Я сейчас примерно в том возрасте, в каком была моя мама, когда случилась эта история. Мне было лет двадцать, и я болталась в холодном океане отчаяния между ощущением своей гениальности и комплексом неполноценности. Читала Стивена Кинга и Кастанеду, писала всякую напыщенную ерунду, слушала классику, мечтала о магнитофоне и похудеть. Мне мешали жить пять кило лишнего веса. Тогда это казалось адским приговором судьбы.
Современной музыки для меня не существовало. Я полагала, что это признак утонченной натуры. Сейчас я думаю, что это был симптом отрицательной социализации. У меня даже не было глуповатой, скверно накрашенной подруги, которая тащилась бы по Ирине Аллегровой. То есть никаких точек отсчета. Это было очень сингулярно и даже слегка солипсично.

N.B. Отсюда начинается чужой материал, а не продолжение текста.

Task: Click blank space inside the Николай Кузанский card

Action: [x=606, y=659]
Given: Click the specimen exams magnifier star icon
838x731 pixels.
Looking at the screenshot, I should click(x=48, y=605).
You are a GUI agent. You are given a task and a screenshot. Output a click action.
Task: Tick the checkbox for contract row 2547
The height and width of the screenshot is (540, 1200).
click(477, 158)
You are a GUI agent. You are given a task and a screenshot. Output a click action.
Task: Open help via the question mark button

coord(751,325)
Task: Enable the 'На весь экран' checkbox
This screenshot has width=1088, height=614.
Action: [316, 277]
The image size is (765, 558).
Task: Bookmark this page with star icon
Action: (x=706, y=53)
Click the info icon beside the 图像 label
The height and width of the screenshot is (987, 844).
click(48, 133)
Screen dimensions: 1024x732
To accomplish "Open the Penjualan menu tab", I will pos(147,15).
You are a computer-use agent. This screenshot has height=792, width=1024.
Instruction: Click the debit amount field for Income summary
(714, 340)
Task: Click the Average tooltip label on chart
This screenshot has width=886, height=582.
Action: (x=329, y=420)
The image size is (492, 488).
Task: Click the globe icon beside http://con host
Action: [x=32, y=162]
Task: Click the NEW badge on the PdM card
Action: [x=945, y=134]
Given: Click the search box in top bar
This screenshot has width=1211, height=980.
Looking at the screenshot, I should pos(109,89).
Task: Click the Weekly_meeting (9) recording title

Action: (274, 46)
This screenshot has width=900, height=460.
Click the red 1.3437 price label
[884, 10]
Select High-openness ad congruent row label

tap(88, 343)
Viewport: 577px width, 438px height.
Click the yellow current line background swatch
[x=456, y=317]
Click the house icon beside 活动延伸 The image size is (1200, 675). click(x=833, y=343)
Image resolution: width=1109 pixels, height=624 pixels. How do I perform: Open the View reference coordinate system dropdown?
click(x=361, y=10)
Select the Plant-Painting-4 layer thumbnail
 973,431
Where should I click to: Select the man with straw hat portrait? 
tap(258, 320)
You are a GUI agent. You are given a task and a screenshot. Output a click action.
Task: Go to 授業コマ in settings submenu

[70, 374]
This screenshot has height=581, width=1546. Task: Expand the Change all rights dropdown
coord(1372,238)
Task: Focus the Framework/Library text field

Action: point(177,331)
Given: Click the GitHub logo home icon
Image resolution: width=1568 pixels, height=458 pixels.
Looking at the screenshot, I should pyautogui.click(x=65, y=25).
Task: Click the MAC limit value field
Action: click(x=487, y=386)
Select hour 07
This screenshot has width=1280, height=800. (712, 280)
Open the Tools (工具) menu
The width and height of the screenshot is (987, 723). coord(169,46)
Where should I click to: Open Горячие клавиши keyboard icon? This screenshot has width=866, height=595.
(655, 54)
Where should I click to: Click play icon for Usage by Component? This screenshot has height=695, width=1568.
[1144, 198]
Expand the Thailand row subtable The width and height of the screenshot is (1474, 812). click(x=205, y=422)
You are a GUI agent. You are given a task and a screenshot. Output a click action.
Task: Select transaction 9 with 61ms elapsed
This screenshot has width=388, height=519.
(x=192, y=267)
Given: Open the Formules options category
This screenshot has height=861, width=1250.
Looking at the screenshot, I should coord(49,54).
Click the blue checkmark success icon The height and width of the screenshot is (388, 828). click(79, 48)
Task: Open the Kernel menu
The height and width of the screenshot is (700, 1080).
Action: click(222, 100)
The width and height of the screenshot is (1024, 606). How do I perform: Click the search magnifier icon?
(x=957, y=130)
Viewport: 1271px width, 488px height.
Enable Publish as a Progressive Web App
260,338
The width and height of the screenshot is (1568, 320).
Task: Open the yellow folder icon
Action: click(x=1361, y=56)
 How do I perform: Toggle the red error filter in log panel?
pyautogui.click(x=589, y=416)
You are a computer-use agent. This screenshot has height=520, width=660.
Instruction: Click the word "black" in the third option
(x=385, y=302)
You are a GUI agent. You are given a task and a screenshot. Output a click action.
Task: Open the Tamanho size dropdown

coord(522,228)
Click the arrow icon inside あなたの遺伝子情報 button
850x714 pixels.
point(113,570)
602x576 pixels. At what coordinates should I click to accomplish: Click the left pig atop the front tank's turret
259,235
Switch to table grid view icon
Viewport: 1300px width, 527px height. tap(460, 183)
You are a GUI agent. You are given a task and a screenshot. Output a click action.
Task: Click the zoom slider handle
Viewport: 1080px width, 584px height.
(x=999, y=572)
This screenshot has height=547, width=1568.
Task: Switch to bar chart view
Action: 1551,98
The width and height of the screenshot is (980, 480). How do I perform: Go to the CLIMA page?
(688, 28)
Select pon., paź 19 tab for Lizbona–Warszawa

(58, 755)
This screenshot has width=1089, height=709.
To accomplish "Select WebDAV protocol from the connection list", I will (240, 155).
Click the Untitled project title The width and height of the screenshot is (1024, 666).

В итоге я слушала пластинки с музыкой барокко. Соседка сверху била в пол и кричала: «Будешь такое слушать – умрешь!!!» Черт возьми, она была права. Трудно чувствовать себя живой под сенью органных фуг Баха.
Вместо того чтобы солидно ездить на барахолку за белым дутым пальто или польской косметикой, я таскалась в магазин пластинок «Мелодия», выискивая на полках сборник «Бранденбургских концертов».